[Items from a data source]
"""

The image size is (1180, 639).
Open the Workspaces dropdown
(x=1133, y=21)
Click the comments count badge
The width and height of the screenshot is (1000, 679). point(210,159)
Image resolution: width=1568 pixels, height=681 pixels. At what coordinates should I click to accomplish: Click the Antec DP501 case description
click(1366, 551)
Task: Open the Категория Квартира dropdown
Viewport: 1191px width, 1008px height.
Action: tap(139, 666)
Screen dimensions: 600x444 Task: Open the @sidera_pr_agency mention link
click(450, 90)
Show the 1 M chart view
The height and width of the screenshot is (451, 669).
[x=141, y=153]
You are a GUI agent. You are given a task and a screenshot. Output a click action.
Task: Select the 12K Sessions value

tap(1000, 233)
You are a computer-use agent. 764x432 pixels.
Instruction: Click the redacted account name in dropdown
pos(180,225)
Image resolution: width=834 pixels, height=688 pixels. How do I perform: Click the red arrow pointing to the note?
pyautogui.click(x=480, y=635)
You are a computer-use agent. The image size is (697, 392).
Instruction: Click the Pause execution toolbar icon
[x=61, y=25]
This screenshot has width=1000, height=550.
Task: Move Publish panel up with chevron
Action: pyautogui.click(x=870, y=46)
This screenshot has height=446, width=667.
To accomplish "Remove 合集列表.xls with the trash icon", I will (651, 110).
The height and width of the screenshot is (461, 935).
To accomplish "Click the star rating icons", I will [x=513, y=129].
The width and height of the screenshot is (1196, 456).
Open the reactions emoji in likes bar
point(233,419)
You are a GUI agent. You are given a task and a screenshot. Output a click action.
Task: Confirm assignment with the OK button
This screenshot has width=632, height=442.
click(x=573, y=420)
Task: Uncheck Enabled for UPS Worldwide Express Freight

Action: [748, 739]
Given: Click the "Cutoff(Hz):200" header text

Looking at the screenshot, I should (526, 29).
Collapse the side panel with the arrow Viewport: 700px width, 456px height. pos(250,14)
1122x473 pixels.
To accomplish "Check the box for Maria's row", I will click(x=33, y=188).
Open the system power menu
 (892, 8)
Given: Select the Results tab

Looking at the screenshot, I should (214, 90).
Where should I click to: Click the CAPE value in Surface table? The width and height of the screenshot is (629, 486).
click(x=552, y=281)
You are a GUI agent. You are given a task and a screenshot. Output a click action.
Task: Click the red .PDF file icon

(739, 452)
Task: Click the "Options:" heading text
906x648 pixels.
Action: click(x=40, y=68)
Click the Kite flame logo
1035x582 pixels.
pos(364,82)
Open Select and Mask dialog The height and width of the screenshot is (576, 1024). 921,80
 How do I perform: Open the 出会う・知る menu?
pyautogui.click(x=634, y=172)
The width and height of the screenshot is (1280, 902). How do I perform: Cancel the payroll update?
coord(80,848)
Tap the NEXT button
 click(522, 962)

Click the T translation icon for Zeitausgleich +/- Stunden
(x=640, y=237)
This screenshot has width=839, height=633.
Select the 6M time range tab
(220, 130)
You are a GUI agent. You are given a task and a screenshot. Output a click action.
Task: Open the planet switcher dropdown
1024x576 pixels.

"""

■ TASK DETAILS: Your answer should consist of every line from the entries that holds "will".

■ COMPLETED TASK:
To accomplish "Remove 合集列表.xls with the trash icon", I will (651, 110).
To accomplish "Click the star rating icons", I will [x=513, y=129].
To accomplish "Check the box for Maria's row", I will click(x=33, y=188).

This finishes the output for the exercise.